The Jewish cemetery in Kwidzyn was profaned as early as 1935, when it was razed to the ground and handed over to a school to establish a vegetable garden. The last Jewish family to leave Kwidzyn at the beginning of 1939 was the Cohn family.
The location of the Jewish cemetery was known through the pre-war city map. This cemetery was remembered in the city in the late 1970s, when human remains were dug up on the site of more or less today’s memorial plaque during the earthworks on Kościuszko Street.
(http://kwidzynopedia.pl/index.php/Cmentarz_żydowski_przy_ul._Kościuszki_w_Kwidzynie)

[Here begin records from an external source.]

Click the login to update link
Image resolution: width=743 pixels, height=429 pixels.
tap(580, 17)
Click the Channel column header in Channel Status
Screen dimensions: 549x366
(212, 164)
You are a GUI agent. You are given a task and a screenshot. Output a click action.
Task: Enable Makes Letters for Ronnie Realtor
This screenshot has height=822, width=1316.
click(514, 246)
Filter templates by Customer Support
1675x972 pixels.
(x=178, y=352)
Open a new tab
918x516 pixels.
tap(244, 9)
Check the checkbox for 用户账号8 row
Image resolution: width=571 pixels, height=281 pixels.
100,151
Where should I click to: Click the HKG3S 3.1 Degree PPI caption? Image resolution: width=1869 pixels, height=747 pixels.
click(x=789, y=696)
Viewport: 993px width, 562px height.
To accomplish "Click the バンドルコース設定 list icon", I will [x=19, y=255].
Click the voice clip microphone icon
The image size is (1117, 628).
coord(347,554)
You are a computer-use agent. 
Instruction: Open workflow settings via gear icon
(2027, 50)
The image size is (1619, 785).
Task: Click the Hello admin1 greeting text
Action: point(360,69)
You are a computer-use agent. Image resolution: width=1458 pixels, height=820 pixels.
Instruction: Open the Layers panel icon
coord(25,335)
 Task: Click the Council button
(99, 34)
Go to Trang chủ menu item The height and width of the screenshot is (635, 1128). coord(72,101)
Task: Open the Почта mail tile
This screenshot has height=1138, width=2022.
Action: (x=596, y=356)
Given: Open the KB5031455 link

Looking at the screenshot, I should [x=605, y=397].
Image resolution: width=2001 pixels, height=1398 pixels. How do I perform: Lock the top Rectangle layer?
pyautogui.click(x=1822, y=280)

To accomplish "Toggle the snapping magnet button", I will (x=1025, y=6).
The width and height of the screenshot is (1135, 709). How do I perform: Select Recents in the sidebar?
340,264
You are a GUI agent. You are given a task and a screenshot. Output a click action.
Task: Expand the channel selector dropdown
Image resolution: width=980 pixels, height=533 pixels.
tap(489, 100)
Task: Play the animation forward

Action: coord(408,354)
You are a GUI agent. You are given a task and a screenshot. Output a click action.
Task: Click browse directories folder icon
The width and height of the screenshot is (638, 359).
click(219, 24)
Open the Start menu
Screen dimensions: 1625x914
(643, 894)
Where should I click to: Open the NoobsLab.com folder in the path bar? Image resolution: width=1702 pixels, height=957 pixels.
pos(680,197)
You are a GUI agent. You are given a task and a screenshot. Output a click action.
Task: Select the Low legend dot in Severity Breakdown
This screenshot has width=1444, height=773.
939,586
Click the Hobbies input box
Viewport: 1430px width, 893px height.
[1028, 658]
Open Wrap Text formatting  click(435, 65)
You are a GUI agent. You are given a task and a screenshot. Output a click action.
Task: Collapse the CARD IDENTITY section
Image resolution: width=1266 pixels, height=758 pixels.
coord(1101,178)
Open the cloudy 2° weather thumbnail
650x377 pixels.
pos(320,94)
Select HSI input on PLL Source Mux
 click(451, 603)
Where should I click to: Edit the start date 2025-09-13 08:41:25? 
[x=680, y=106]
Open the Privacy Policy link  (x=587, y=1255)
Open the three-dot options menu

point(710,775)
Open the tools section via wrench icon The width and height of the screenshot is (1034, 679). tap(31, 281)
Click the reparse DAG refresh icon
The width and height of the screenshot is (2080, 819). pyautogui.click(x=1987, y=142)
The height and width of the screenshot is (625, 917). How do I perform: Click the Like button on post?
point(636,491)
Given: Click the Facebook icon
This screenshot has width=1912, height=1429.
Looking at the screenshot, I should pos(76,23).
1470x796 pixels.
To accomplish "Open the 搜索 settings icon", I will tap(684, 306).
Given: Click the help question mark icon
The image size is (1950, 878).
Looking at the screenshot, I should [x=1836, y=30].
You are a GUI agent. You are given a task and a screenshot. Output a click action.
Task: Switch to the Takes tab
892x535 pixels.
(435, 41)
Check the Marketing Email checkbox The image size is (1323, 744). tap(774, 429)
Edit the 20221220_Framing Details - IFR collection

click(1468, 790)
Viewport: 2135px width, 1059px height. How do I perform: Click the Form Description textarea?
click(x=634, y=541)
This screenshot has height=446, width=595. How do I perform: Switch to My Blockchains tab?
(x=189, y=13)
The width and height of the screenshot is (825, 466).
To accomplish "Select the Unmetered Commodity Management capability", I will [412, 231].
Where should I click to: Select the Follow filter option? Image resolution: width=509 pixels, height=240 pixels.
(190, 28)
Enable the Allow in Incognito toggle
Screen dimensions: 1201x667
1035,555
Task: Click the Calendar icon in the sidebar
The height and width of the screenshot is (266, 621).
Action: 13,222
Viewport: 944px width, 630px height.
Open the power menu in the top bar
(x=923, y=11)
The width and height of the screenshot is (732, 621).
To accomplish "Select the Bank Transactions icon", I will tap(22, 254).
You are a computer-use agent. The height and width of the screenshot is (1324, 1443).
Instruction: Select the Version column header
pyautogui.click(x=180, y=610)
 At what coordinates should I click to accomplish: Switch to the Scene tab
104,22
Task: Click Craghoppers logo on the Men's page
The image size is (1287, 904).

On the city plan from 1938, one can still identify a small building in the cemetery. In turn, the census of the inhabitants of Kwidzyn from 1935 states that Konrad Pawlitzki, a cemetery worker, lived at 27, Graudenzer Strasse, in a building owned by the Jewish community in Kwidzyn. This is undoubtedly a trace of the functioning of the cemetery in the 1930s. However, the cemetery was profaned as early as 1935. It was then razed to the ground, and then transferred to one of the schools for a vegetable garden. The official closure took place in 1938.
Until the mid-1990s, there was a playground on the site for a nearby orphanage (which does not exist today).